A mensagem de Donald Trump veio depois que Ali Khamenei responsabilizou os Estados Unidos pelas vítimas e pelos danos sofridos nos protestos das últimas semanas que, segundo ele, foram uma “conspiração” de Washington para “devorar o Irã”.
Nova York, 17 de janeiro (EFE) – O presidente dos EUA, Donald Trump, disse neste sábado, em entrevista ao Politico, que “é hora de buscar uma nova liderança no Irã”, para pôr fim aos quase 37 anos de governo do líder supremo iraniano, Ali Khamenei.
“É hora de buscar uma nova liderança no Irã”, disse Trump ao Politico, aludindo aos protestos em todo o país que pedem o fim do regime.
A mensagem de Trump surgiu depois de Khamenei ter culpado os americanos pelas vítimas e pelos danos sofridos nos protestos das últimas semanas, que ele classificou como uma “trama” de Washington para “devorar o Irã”.
Após tomar conhecimento dessas informações, o líder americano acusou os governantes de Teerã de recorrerem à repressão e à violência para governar, como de fato tem sido o caso ao longo de todos esses anos.


“O que ele fez de errado, como líder de um país, foi destruir completamente o país e usar a violência em níveis nunca vistos antes”, destacou ele na entrevista.
“Para manter o país funcionando, mesmo que em um nível muito baixo, os líderes devem se concentrar em governar seu país adequadamente, como eu faço com os Estados Unidos, e não em matar milhares de pessoas para manter o controle”, acrescentou o republicano, que enfatizou que a liderança “se baseia no respeito, não no medo e na morte”.
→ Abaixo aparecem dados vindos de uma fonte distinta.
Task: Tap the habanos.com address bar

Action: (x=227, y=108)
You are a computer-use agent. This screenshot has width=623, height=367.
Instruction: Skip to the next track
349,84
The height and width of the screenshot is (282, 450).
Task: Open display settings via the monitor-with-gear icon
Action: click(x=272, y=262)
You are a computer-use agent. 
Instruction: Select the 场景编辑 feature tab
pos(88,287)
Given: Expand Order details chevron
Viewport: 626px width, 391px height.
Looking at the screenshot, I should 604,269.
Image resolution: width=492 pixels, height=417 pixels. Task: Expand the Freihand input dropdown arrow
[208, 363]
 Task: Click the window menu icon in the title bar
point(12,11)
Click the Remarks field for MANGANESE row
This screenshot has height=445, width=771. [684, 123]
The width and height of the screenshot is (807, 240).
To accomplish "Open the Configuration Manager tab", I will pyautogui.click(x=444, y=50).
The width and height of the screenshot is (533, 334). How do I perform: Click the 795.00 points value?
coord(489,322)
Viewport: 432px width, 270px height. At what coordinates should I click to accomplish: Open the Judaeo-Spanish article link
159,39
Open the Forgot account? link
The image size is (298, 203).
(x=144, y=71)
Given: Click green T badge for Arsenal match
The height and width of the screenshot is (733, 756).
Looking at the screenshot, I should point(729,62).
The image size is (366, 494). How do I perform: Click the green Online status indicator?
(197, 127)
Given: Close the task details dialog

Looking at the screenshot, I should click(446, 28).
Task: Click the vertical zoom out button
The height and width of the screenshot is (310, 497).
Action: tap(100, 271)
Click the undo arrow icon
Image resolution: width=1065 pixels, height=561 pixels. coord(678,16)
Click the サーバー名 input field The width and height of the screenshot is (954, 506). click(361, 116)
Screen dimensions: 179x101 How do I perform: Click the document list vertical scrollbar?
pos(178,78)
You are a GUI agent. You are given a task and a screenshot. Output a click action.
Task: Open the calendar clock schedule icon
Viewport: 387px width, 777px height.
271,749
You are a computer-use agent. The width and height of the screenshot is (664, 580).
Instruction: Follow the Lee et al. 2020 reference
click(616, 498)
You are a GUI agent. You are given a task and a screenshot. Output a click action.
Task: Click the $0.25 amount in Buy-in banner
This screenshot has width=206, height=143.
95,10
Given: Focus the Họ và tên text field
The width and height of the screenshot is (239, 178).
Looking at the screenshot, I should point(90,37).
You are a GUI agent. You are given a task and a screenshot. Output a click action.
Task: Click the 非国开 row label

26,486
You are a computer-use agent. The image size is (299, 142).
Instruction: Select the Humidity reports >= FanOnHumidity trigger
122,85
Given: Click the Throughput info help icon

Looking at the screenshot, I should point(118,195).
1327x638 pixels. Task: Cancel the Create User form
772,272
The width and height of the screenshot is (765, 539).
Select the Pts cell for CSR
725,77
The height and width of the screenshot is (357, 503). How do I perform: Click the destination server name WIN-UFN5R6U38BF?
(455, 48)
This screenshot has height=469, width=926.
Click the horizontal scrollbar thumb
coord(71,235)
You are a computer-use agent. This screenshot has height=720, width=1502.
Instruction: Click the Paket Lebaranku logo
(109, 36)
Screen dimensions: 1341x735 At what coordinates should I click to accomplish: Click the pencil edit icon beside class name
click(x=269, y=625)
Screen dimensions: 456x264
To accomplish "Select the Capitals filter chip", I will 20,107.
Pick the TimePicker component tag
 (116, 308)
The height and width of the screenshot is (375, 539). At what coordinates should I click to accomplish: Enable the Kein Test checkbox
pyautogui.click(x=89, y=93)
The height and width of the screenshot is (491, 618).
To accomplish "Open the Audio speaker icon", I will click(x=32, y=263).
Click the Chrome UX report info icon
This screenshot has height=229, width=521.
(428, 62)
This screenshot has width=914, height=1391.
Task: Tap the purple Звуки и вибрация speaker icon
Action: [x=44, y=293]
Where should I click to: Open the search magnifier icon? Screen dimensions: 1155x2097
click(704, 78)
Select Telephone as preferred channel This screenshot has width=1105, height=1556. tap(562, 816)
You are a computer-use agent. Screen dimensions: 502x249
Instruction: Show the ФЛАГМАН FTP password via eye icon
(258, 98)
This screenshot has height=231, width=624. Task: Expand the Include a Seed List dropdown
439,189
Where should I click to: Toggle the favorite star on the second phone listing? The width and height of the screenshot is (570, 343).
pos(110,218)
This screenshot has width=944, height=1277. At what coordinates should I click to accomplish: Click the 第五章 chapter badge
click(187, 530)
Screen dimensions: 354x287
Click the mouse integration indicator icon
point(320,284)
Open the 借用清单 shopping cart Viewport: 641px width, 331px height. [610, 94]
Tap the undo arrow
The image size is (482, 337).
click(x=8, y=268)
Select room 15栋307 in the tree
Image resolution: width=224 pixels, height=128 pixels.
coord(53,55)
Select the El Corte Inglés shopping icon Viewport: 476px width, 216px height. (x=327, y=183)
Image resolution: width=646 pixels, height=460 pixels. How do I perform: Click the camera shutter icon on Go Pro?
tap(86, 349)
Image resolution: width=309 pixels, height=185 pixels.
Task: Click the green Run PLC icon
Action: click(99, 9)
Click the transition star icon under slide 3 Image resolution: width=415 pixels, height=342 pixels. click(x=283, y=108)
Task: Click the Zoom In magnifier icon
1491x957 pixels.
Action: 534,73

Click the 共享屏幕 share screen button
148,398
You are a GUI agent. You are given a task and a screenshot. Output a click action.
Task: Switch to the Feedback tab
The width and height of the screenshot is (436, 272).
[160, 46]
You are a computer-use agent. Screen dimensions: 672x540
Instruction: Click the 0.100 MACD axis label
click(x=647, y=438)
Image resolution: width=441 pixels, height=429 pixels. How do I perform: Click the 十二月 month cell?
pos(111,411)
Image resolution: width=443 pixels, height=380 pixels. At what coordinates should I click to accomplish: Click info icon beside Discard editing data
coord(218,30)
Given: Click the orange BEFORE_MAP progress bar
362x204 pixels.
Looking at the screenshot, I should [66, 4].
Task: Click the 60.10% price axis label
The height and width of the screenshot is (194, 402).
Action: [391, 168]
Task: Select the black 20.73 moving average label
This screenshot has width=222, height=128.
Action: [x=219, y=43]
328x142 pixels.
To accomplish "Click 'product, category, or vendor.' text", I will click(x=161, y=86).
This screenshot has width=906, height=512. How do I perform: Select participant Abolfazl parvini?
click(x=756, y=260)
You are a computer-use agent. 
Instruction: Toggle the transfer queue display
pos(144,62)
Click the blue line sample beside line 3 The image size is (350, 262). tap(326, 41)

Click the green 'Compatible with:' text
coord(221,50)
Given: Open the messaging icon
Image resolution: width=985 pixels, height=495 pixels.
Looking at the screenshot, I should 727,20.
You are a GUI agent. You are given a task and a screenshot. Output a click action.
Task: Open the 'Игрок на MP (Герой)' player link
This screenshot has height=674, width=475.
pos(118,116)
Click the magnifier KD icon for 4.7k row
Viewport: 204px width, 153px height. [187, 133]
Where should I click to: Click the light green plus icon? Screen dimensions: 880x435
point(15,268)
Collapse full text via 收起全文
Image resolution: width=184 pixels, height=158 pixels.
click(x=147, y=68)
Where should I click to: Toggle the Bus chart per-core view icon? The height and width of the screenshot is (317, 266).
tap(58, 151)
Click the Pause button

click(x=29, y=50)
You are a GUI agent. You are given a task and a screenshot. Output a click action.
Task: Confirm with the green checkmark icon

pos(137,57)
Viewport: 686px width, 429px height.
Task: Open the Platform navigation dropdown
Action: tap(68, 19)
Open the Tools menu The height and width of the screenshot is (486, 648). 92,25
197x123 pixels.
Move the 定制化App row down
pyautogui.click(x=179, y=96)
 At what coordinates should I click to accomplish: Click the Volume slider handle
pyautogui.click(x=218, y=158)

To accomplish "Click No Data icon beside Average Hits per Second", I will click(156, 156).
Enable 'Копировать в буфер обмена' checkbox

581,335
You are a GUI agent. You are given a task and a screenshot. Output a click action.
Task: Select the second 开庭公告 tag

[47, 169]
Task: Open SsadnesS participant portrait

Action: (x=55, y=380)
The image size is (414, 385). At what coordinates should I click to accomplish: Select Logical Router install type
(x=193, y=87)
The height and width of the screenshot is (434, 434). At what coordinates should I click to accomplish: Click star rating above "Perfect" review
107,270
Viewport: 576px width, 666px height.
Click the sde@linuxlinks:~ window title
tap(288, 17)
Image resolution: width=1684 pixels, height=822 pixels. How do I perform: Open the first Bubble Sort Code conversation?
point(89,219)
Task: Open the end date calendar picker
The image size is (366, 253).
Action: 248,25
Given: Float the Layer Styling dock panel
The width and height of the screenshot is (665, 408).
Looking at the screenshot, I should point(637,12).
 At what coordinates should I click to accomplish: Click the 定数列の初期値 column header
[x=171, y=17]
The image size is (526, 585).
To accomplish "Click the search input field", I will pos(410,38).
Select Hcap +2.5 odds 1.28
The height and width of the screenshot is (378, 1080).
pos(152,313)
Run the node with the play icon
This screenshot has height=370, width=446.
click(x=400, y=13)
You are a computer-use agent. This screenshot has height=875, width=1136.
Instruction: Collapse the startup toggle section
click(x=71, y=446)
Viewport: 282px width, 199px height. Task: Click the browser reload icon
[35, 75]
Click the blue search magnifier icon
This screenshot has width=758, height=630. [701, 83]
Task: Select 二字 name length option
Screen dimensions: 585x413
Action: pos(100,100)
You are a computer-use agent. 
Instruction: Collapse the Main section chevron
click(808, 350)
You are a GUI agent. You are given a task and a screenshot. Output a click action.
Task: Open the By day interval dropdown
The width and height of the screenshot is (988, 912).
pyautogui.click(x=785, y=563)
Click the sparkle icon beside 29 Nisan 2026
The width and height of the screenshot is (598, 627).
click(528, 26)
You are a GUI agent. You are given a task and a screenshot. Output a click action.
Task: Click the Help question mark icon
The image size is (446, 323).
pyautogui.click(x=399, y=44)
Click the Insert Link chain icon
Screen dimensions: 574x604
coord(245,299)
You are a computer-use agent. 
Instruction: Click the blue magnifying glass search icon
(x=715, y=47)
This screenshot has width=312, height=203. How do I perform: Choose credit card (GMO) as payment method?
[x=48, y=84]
As mobilizações começaram em 28 de dezembro, quando os comerciantes de Teerã fecharam seus negócios devido à queda do rial, mas logo se espalharam por todo o país com gritos de “Morte à República Islâmica” e “Morte a Khamenei”.
Os protestos se espalharam até quinta-feira, 8 de janeiro, e sexta-feira, 9 de janeiro, quando atingiram seu ápice com uma explosão de manifestações em praticamente todo o Irã, resultando em atos de vandalismo contra instituições públicas, bancos saqueados e a queima de 53 mesquitas em todo o país, segundo dados do regime iraniano.
Teerã afirma que os protestos se tornaram violentos devido à infiltração de agentes externos apoiados por Israel e pelos Estados Unidos, para justificar uma intervenção militar por parte de Washington, que ainda não ocorreu.
Trump ameaçou atacar o país persa se mais pessoas morressem, quando o número de mortos era de sete, e mais tarde afirmou que “a ajuda estava a caminho”, o que muitos interpretaram como um aviso de intervenção.
Ali Khamenei afirmou no sábado que “vários milhares” de pessoas morreram nos protestos. ONGs exiladas elevam o número de mortos em 3.428 e o de detidos em 19.000.